Most of the common vegetables we enjoy in our salads, such as lettuce, carrots, parsley and mustard, were once considered weeds.

So why not let their wild kin act as volunteer herbs and vegetables?

Edible weeds taste great in a variety of recipes, and are known to be more nutritious than domesticated plants. You probably already know about a few of these, and perhaps you’ve even tried dandelion greens or purslane in your salad.

Using purslane in your garden salads

Here I offer a rundown of my favorite weeds to eat and ways I like to prepare them, organized by season.

Early Spring

Fresh Eating. You can make a delicious salad with the very early leaves of just about any of the plants listed in this article, but my favorites are dandelion (Taraxacum officinale), miner’s lettuce (Claytonia perfoliata), chickweed (Stellaria media), sheep sorrel (Rumex acetosella) and purslane (Portulaca oleracea). Chop them all together with lettuce, sunflower seeds and a light vinaigrette.

Late Spring

Weedy Smoothies. When the weeds are still young but starting to taste bitter when eaten raw, try putting them in smoothies. I love a smoothie with avocado, kiwi, peeled cucumber, hemp seeds, lamb’s quarter (Chenopodium album), sheep sorrel and purslane.
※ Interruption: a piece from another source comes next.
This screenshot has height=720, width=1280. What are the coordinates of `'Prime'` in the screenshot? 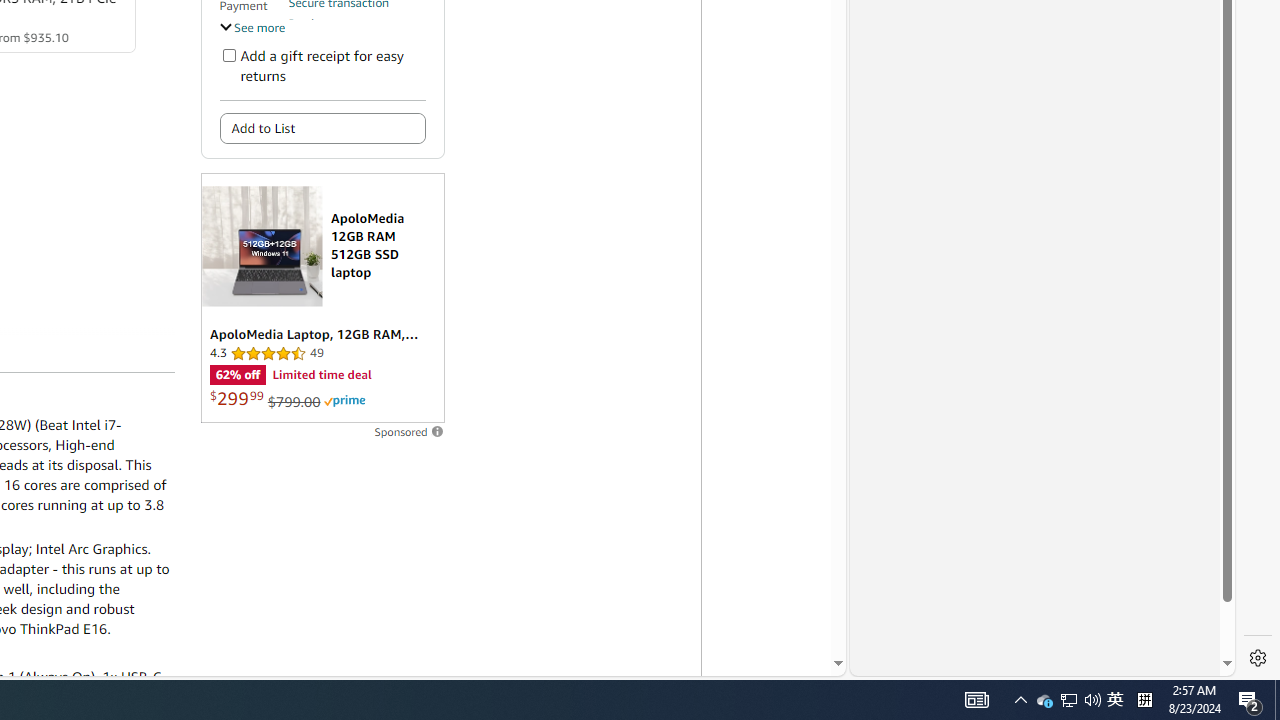 It's located at (344, 401).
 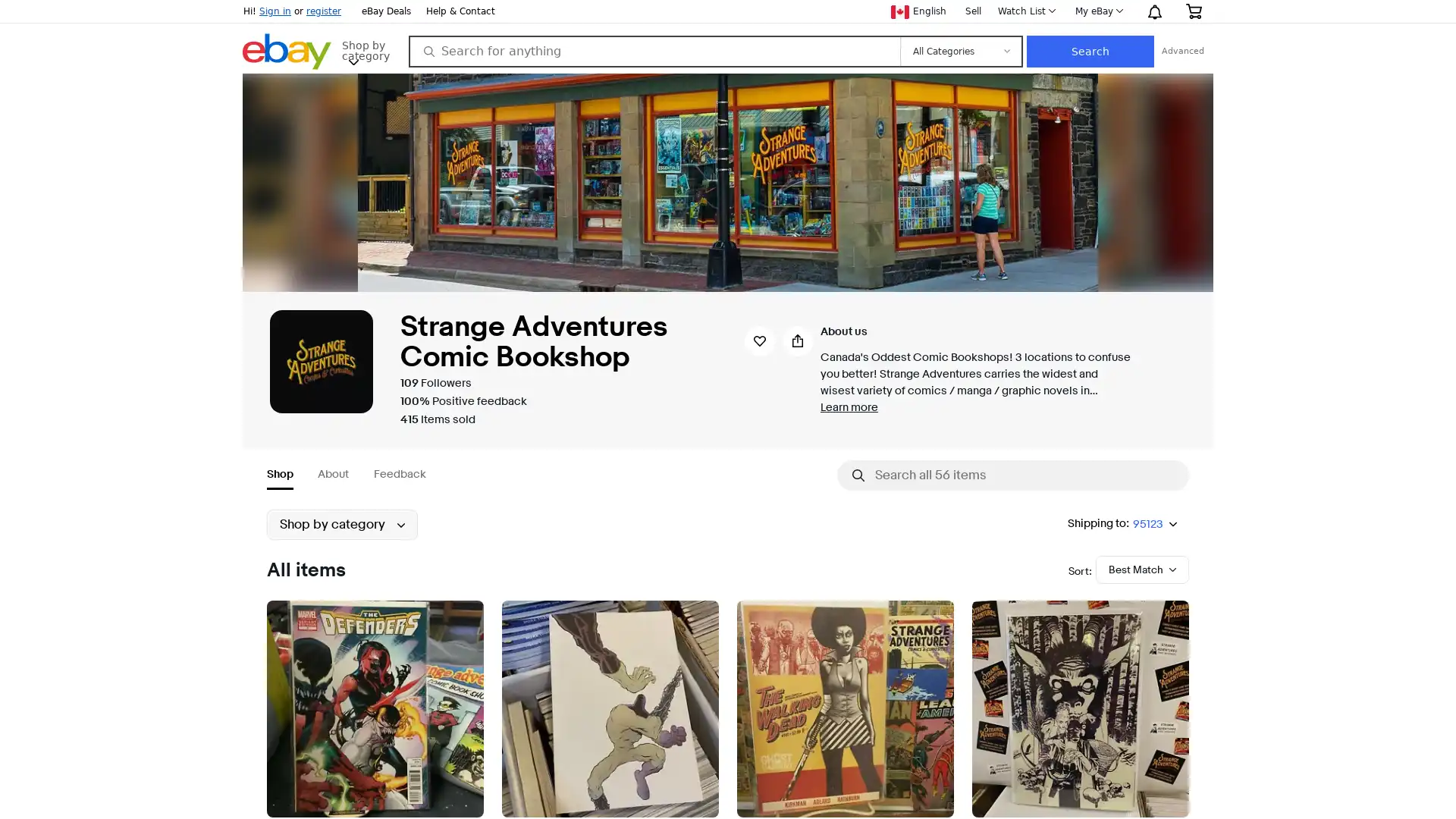 I want to click on Shop by category, so click(x=341, y=522).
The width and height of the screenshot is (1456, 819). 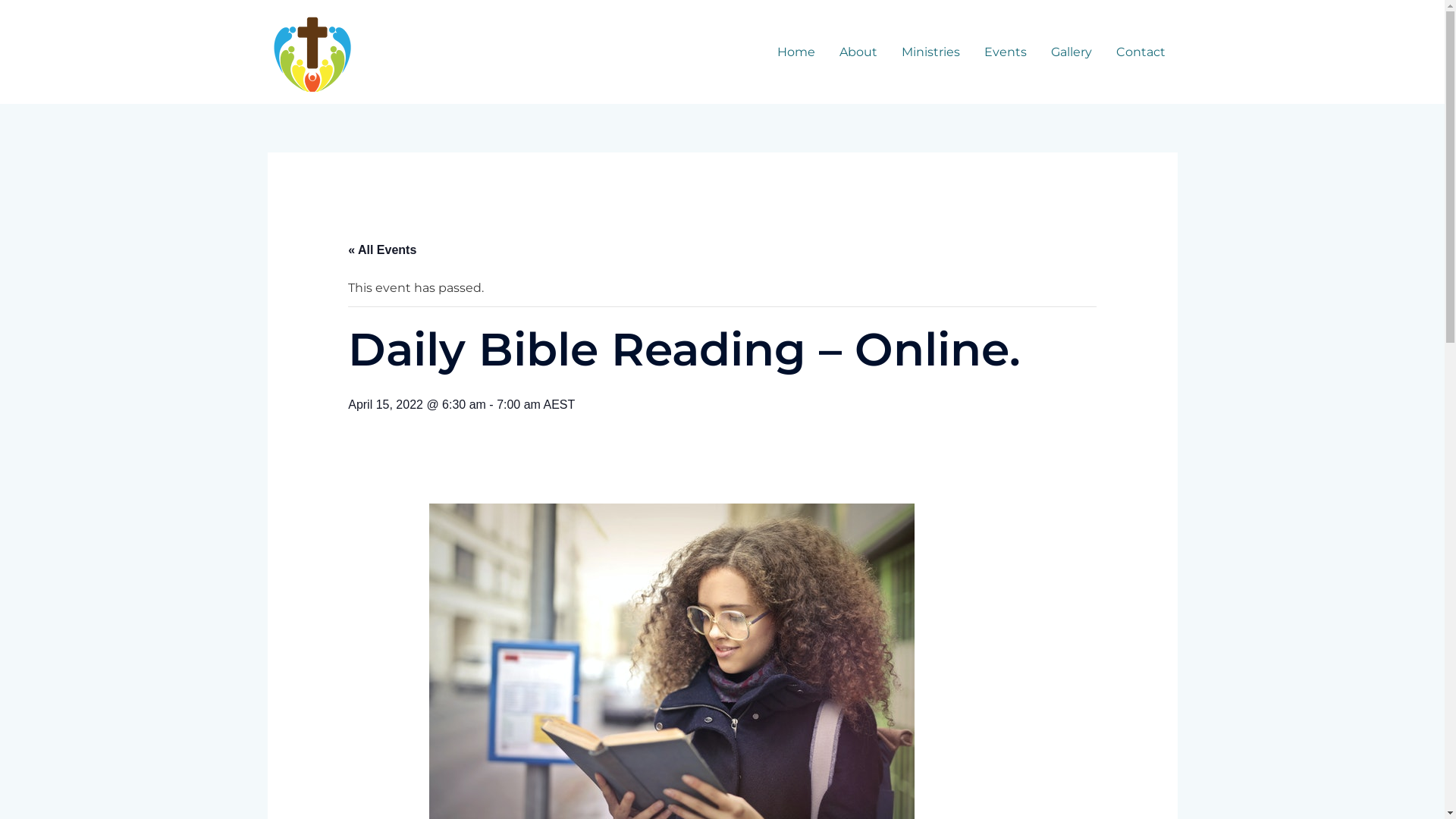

Eating dandelion as a good source of nurition


Baked Weeds. Use weeds like spinach to make lasagna, enchiladas or spanikopita. Try it with lamb’s quarter, pigweed (Amaranthus palmeri), burdock (Articum lappa) and/or chickweed (Stellaria media).


Yum-Yum. Collect the large, bitter leaves of late-season dandelion, burdock and broad-leaf plantain (Plantago major). Add some long branches of lemon balm (Melissa officinalis) and pigweed. Hang them in bundles in a warm, dry space for a couple of weeks, to let them dehydrate. When dry, shuck the leaves off the stems and crumble them together with sea salt, powdered cumin and dried seaweed. Use this to sprinkle in soups, salads, salsa and everything else, to boost nutrition and aid digestion.


Weed Pesto. Collect the earliest shoots of stinging nettle (Urtica dioica), cleavers (Galium aparine) and miner’s lettuce. Put them in a blender with olive oil, garlic, asiago and a handful of seeds from the milk thistle (Silybum marianum). Spread on fresh bread or tortillas.

Using edible weeds in the kitchen

Proper identification. Some plants are quite poisonous, and I have included the botanical names in this article in hopes that you will be careful to correctly identify any plant you eat. With any new food, it is wise to always try just a little bit first, then wait a day or two to see if your have an allergic reaction. Chances are, everything will be fine, but better safe than sorry!